See, back in the early 1900s, we didn’t have it so easy. From 1900-1909, “Patrick” was only the 114th most popular boy baby name in the United States. In the 1910s, things got worse; my name slipped to 156th most popular.

But beginning then, we began one heck of a run. The name improved to 142nd in the 1920s, 107th in the 1930s, 57th in the 1940s, and 40th in the 1950s. Finally, the name hit its peak in the 1960s: 32nd.

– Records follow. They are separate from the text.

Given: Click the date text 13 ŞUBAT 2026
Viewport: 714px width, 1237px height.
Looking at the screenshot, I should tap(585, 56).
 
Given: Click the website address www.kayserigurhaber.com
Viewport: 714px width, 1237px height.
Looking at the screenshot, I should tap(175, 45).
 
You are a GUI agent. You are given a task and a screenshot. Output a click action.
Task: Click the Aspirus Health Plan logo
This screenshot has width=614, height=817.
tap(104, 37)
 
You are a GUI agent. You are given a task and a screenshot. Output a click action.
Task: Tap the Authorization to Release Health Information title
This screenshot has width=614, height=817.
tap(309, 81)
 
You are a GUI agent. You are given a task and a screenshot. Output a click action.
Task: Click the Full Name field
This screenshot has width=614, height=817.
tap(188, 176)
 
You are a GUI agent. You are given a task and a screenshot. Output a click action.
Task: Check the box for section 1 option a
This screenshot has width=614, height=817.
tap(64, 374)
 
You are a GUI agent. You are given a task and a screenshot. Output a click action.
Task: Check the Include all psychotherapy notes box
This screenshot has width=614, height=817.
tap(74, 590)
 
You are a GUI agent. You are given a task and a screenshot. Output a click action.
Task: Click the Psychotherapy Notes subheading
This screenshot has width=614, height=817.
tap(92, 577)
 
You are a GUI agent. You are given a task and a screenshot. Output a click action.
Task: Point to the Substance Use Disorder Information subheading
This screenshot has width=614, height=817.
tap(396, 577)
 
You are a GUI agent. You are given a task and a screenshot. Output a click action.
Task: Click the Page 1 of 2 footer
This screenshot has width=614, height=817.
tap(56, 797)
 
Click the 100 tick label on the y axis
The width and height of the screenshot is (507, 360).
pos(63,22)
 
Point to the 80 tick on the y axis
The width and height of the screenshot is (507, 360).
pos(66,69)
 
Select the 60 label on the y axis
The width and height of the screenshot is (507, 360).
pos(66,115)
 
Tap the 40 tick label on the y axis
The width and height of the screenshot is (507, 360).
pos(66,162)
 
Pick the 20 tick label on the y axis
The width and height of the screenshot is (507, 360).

The 1970s, unfortunately, would signal a turn — a turn against my name. The name dropped to 37th during that decade and 38th in the 1980s. The 1990s would take it back to 44th and the trend didn’t stop there. In 2000, the name sunk to 69th. In 2001? 73rd. In 2002? 80th.

The New York Times Magazine analyzes the baby naming of America in this week’s issue. They had experts predict the top baby names of 2010. Patrick did not make the list. Going number one most popular to number 10, the boy’s top list comprised: Ethan, Connor, Jaden, Cole, Jack, Caleb, Liam, Julian, Elijah, Own, Tristan, and Dominic.

As someone who may have children by 2010 (age 30), I dislike these popular named children already. “Patrick” will surely suffer for their parents’ choices.